Nous voulons que l’esclavage cesse. Des États esclavagistes tels que le Qatar, le pays le plus riche du monde par habitant, ne peuvent pas continuer d’attirer vers eux le commerce et les gouvernements en brandissant le dollar tout-puissant pour pouvoir passer collectivement sous silence l’esclavage auquel ils réduisent les travailleurs, dans le seul intérêt des riches.

Dans des pays comme le Cambodge, par exemple, nous ne pouvons pas rester les bras croisés à regarder les travailleurs se faire tuer ou emprisonner sur décret gouvernemental et avec le soutien des autorités locales, parce qu’ils se mettent en grève pour obtenir un salaire minimum mensuel d’à peine 160 USD.

Il en est de même au Bangladesh, en Indonésie et dans d’autres pays des chaînes d’approvisionnement des grandes entreprises qui revendent ensuite leurs produits à d’autres travailleurs. Il suffirait qu’elles achètent les vêtements quelques centimes de plus, les produits électroniques quelques dollars de plus, pour que tous les travailleurs puissent gagner un salaire minimum qui leur permettrait de vivre dans la dignité. Tel est notre objectif.

Et puis, il n’y a pas d’emplois sur une planète morte. Si nos gouvernements refusent de faire face à leur responsabilité de négocier un traité qui stabilisera le climat, nous nous mobiliserons. Une transition juste est indispensable, avec l’aide financière nécessaire pour soutenir les nations et les communautés vulnérables. Il y a des emplois dans la justice climatique, des emplois pour nos enfants et nos petits-enfants.
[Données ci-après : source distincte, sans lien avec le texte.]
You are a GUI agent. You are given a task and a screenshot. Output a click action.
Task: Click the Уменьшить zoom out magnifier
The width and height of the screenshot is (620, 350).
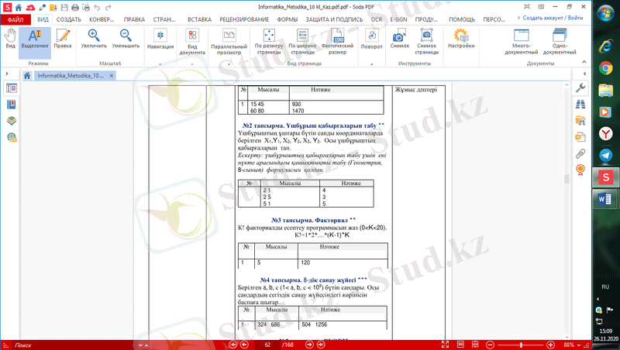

En matière de commerce responsable, il est temps de passer à la vitesse supérieure, parce que ceux qui profitent des bénéfices autour de vous mettent en danger votre pérennité, et la nôtre.

La CSI est fière de son mouvement mondial inclusif de travailleurs et de travailleuses et nous nous tiendrons à leurs côtés ainsi qu’à ceux de leur famille, tout en renforçant le pouvoir des travailleurs en vue de consolider la démocratie et la liberté, d’obtenir des droits et de mener des négociations collectives pour un monde socialement juste.